How is setting a compass on the face of the depth not creating it? What, did it not have any directions before God’s creation? I suggest you are seriously misinformed.
Thus, the waters are never said to be created in Proverbs 8 (or anywhere else in the Old Testament for that matter), contrary to the assertion by Copan and Craig. Rather, God prepares the already existent waters by organizing them through the process of measuring them and plumbing their depths. The verb used in Proverbs 16:12 and translated as “prepared,” (yikkôn), indicates a preparation and establishing of something already existent and mirrors the statement in 2 Peter that “the heavens and earth were formed out of water” (author’s translation).

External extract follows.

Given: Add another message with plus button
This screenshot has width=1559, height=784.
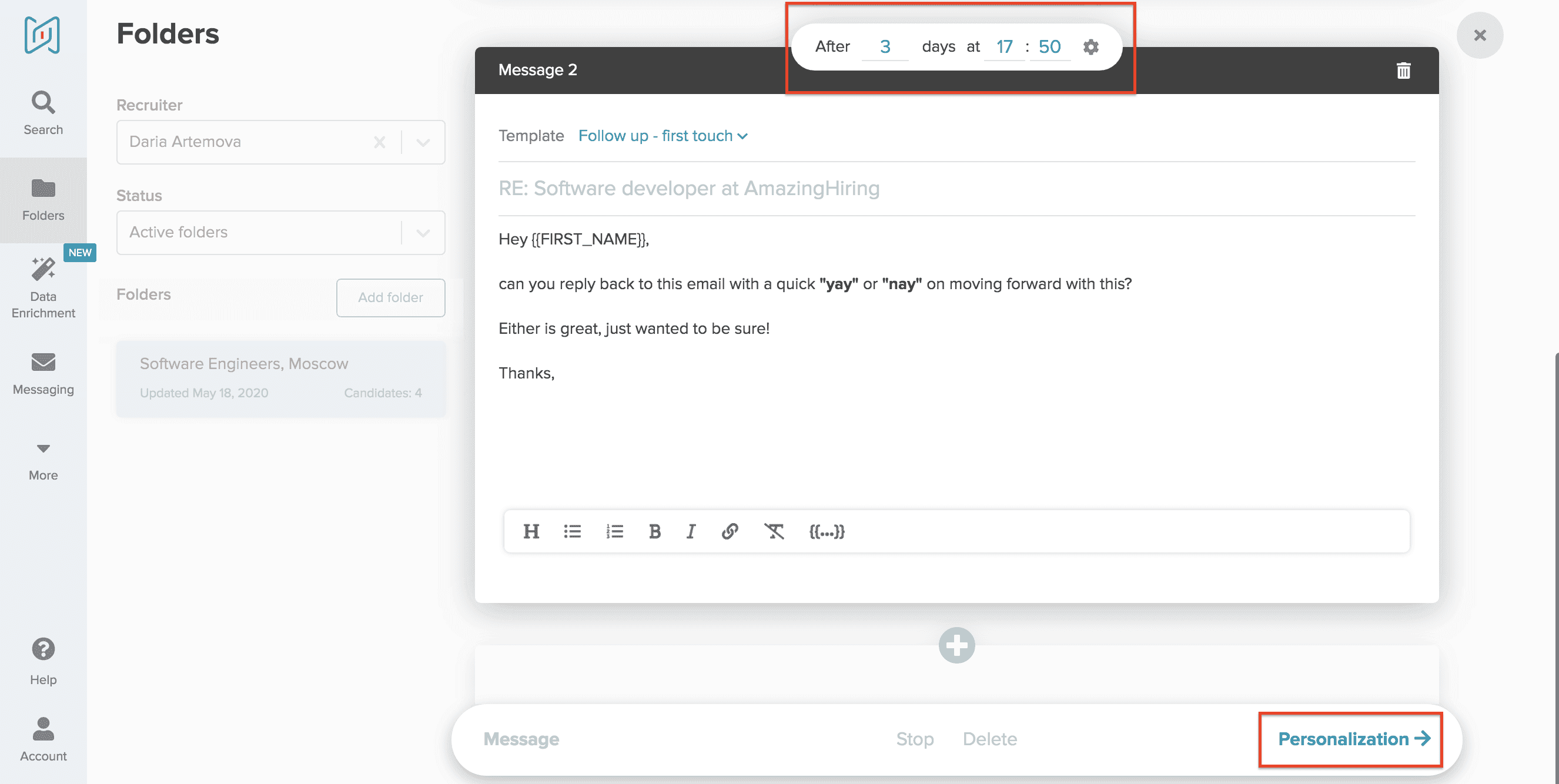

I provided ample scriptural evidence that the waters did not always exist and were created by God. Your assertion that the waters are never said to be created anywhere in the Old Testament has been demonstrated to be false.
 
Hebrews 11:3.Copan and Craig next turn to Hebrews 11:3, which says in the KJV: “Through faith we understand that the worlds were framed by the word of God, so that things which are seen were not made of things which do appear.” According to another translation of the same passage: “It is by faith that we understand that the ages were created by a word from God, so that from the invisible the visible world came to be” (NJB). What this text says is that God created visible things literally “from” invisible things (εἰς τὸ μὴ ἐκ φαινομένων τὸ βλεπόμενον). But the invisible things are not nothing; they already exist. Copan and Craig wrongly assume that invisible things can be equated with absolute nothing.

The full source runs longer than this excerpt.